Susan
GREEN RABBIT EARS AND PINWHEELS OF PINK
….When I am near death, perhaps I, too, will find myself alone and perhaps that will even be my preference. I cannot really know. But I am aware that I treasure my privileged final moments with my father and grandmother especially. There was a translucence that came over my grandmother’s face in the late winter afternoon of her last day, not unlike the light and glee of baby Duncan’s eyes, not unlike the pearlescent color of tulip petals before they drop.
I invited several of Grandma’s long-time nurses and nurses aides — Jo-Ellen, Doris and Mary — to join me in a short bedside goodbye with Lin Peyton, the Episcopal minister who came despite the previous day’s snowstorm. We all held hands in a circle with Grandma and sang “Ubi Caritas Et Amor” as a round which celebrates that where there is love, there is God.
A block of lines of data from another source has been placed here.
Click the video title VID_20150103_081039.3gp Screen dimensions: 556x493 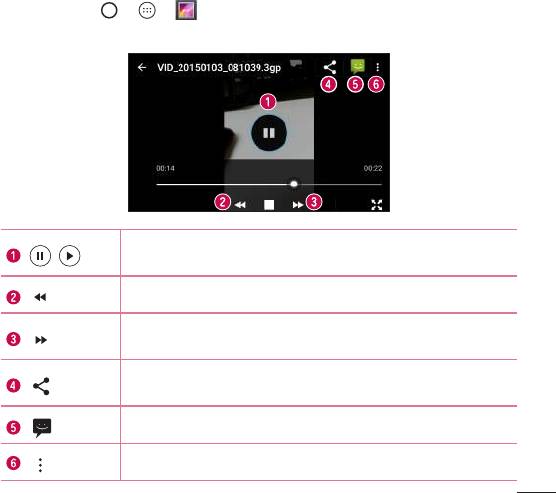(219, 68)
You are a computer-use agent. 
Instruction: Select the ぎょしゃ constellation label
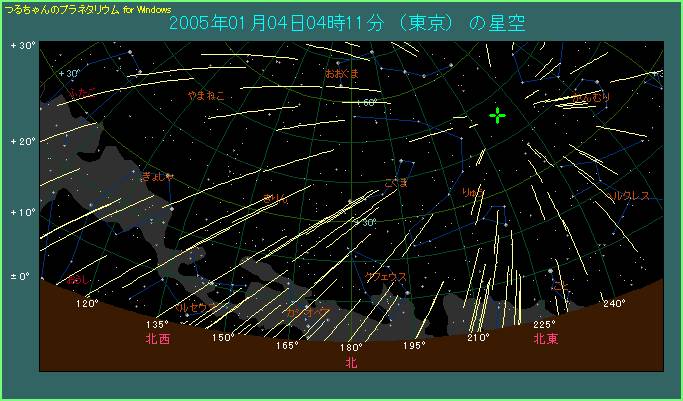(x=158, y=176)
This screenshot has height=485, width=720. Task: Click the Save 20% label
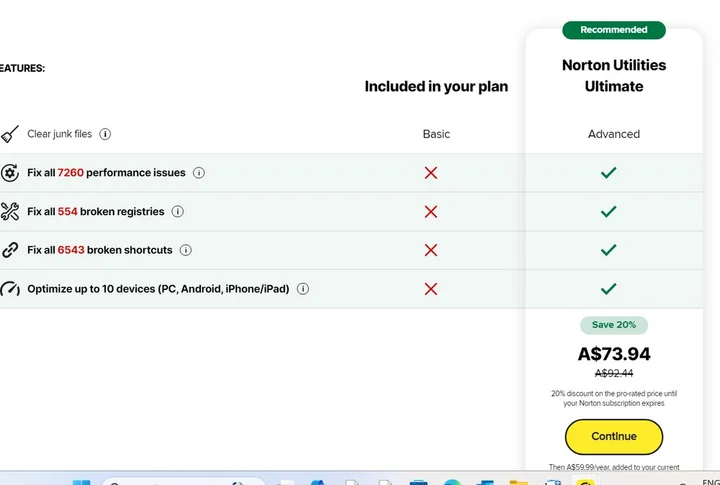pos(614,325)
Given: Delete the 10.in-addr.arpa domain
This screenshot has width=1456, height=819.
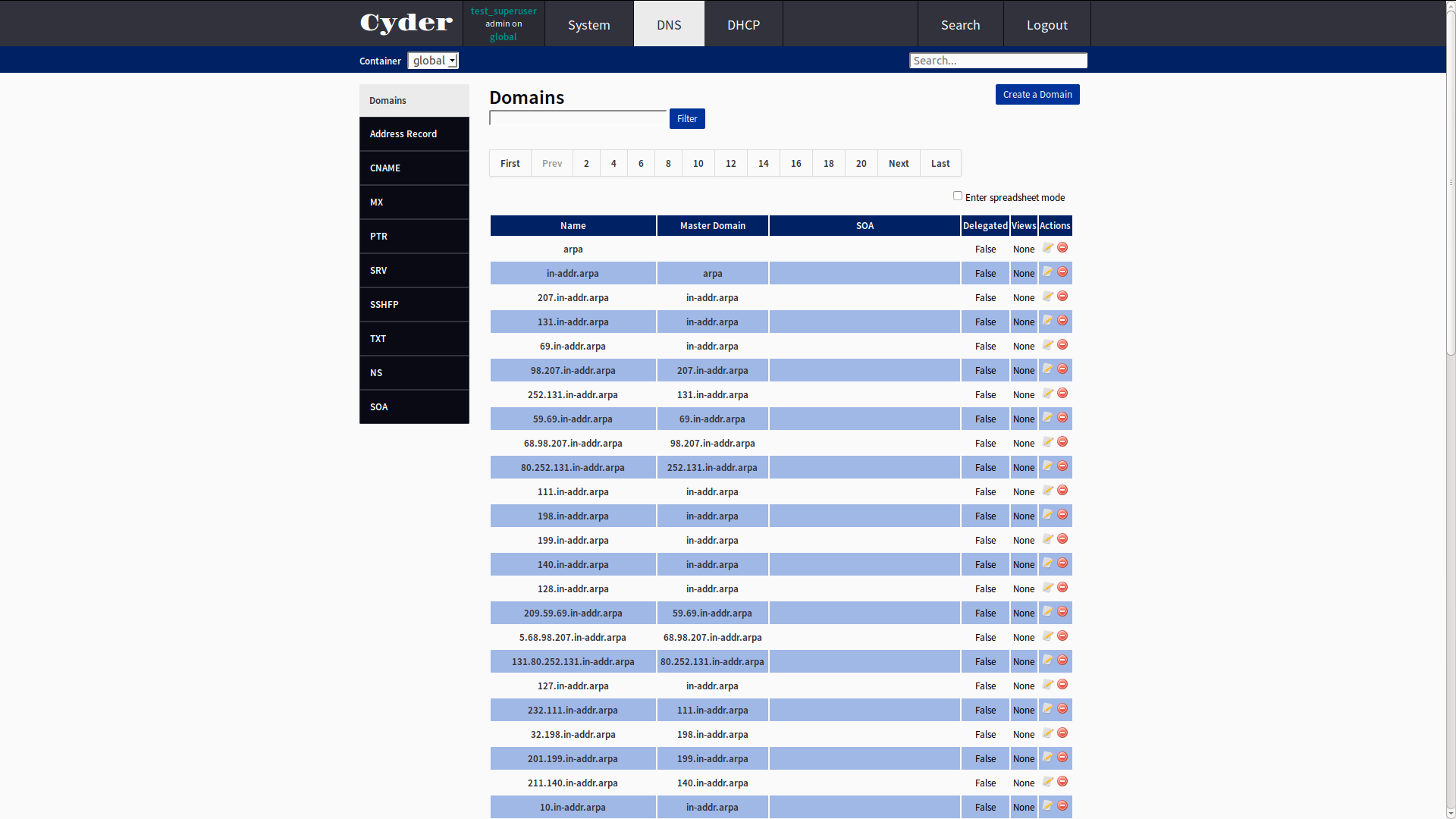Looking at the screenshot, I should coord(1062,806).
Lin blessed Grandma and Grandma, succumbing at age 99, nodded her appreciation. Later, I played Faure and other music until Dot, her devoted roommate, said, “That’s enough for me, dear” and went to dinner.
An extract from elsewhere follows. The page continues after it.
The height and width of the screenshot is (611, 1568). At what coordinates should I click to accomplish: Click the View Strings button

I shared some of the most memorable and intimate conversations with my father in his last days as his petite Calla lilies with their pink edgings bloomed in a shaded corner of the yard in Westfield.
“Are you afraid? What are you feeling?” I asked after the radiologist came to announce they were suspending treatments that began four years ago.
“I wasn’t religious like your mother,” he replied, expressing his uncertainty about what lay ahead. Somehow, out of nowhere, I reminded him that he had been a gardener. Doesn’t this require faith, I asked, suggesting that perhaps life and death were a lot like his beloved amaryllis plants whose long green rabbit ears lined his greenhouse shelf.
“Perhaps we get to keep trying for a big bloom, one life after another, going back to God and trying again,” I said, sounding like a Hindu without much understanding of this ancient faith.
“I don’t know,” my tired and very thin father sighed. “But I’ll try to let you know, kid,” he said, smiling and squeezing his large, calloused gardening hands over mine.
We brought all of those amaryllis plants and so many other things from the big house in New Jersey to Maine at the end of that summer, too many of them relegated to the basement for years but slowly finding a place in our lives and the girls‘ adult nests. I cut the leaves back and left Dad’s amaryllis bulbs in the darkness downstairs, hoping to force them to bloom during the winter but forgetting.
Many months later as another summer began, I went down the unpainted wooden steps to the basement in search of something else, taking in the familiar mustiness of old brick and gardening hoses, when I found them again. The unwatered new stalks were arching and craning their necks towards what little light they could find near the house’s exposed rock foundation. Once delivered to my kitchen counter, the amaryllis stalks straightened quickly in the natural sunlight and blooms burst open dramatically, ruffled pinwheels of pink and white, orange and red. Then I remembered. Tomorrow would be the first anniversary of Dad’s death! Each bloom said my Dad’s spirit was alive, well and still present with me in some mysterious way. He kept his promise.